BEGIN DOCUMENT SEGMENT

I find that that incident was very serious in that he misled his employer about his state of health, took sick pay on false pretences and refused to respect a lawful instruction when his application for holidays was declined.
I find that it was a most serious infraction.
Regarding the second incident of moving trucks I note the conflicting positions of both parties.
The Respondent stated that it happened three times and the reason given to the supervisors was that he had been refused a pay increase.
I note that the Complainant stated that it occurred only once and the reason was that he was tired and so for safety reasons he had declined.
I find that it was not a requirement to a licence to drive these trucks within the confines of the company premises.
I found that at the hearing it was established that he had refused to move trucks on two occasions and so I find that the Complainant’s assertion that it was only once was a false statement.
I found no evidence that the reason for the refusal was that he was tired. He never raised this with his supervisors.
I find that it is an apparent contradiction that he is blaming overtime for his reason for not being able to do his job, yet overtime working is voluntary.
I note the direct evidence of the supervisors at the hearing and on the balance of probability I find their evidence more compelling.
I find that the most recent email was the day of his refusal and his suspension.
I find that the reason why he refused to move the trucks was because he had been refused a pay increase.
I find that this refusal was a refusal to carry out a lawful instruction.
I find that he was already on a final written warning for refusing to adhere to a management instruction regarding his holidays.
Therefore, I find that there was a continuation of the infraction that led to the issuing of the final written warning.
I find that the refusal to move the trucks was a refusal to carry out a lawful instruction and was an act of gross misconduct.
I therefore find that the decision to terminate the employment was substantively unfair.
Procedural matters
I note that the Respondent carried out an investigation into the alleged refusals and held two meetings to that effect. The Respondent decided that he had a case to answer and so it was escalated to a disciplinary hearing.
I note that he was given copies of the witness statements and he had exercised his right to be accompanied with a colleague who also acted as a translator.

END DOCUMENT SEGMENT
BEGIN EXTRACTED MATERIAL

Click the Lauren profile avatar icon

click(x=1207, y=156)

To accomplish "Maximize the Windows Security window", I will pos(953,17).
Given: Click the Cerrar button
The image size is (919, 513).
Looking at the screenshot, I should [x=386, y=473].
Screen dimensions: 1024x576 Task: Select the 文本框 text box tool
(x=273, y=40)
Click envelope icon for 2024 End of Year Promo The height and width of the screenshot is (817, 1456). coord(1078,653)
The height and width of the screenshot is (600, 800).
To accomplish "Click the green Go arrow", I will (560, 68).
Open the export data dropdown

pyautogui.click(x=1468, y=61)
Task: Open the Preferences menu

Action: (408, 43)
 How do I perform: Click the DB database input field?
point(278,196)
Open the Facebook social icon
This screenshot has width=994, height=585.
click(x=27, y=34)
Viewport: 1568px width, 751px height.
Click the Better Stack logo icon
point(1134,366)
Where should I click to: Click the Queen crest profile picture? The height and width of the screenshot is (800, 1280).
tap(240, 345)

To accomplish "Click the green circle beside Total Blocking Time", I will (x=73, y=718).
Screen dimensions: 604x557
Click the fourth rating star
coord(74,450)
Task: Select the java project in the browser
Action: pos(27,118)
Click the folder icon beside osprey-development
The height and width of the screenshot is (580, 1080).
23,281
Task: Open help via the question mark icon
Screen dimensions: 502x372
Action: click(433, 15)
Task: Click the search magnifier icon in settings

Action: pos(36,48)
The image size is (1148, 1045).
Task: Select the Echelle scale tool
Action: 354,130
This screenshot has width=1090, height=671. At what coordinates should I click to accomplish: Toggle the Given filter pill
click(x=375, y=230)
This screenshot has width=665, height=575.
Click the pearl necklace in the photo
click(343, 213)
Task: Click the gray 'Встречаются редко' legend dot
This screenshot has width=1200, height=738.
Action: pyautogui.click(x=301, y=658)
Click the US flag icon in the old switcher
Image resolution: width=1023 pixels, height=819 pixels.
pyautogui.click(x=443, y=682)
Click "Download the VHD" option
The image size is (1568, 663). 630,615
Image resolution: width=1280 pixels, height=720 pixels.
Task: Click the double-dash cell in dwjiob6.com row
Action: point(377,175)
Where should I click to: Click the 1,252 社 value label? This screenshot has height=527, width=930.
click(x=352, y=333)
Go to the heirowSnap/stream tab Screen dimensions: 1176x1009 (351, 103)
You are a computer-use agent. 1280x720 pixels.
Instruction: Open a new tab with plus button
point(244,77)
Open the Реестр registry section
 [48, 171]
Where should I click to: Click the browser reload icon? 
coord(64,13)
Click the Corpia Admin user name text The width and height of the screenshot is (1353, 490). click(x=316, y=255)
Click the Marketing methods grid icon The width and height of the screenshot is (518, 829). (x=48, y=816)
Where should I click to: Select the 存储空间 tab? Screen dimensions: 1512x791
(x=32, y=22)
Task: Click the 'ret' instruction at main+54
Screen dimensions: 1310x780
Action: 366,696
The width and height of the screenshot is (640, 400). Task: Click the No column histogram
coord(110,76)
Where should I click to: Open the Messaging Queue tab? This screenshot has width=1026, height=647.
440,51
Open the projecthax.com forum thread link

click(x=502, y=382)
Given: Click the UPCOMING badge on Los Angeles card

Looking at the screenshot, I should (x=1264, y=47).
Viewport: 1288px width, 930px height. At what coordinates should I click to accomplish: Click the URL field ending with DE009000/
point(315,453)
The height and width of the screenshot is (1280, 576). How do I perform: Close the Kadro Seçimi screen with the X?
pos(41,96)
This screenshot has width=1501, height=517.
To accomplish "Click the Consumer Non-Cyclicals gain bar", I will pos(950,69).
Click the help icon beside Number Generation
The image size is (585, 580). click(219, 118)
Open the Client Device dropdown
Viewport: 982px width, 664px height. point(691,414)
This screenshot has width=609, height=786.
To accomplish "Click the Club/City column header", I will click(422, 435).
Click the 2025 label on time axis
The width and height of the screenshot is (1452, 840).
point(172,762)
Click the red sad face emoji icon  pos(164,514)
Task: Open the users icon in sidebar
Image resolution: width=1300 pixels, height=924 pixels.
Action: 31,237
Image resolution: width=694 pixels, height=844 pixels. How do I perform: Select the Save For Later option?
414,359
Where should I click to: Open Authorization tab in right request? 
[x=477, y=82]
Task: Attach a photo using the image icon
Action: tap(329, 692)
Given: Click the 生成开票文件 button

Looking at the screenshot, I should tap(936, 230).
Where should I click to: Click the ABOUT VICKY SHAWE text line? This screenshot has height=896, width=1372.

END EXTRACTED MATERIAL

WHAT TO WORK ON: Can you duplicate, word for word, the part of the dismissal ruling that opens with the words containing "I find that it was not" and closes with "and his suspension."?

SOLVED PROBLEM:
I find that it was not a requirement to a licence to drive these trucks within the confines of the company premises.
I found that at the hearing it was established that he had refused to move trucks on two occasions and so I find that the Complainant’s assertion that it was only once was a false statement.
I found no evidence that the reason for the refusal was that he was tired. He never raised this with his supervisors.
I find that it is an apparent contradiction that he is blaming overtime for his reason for not being able to do his job, yet overtime working is voluntary.
I note the direct evidence of the supervisors at the hearing and on the balance of probability I find their evidence more compelling.
I find that the most recent email was the day of his refusal and his suspension.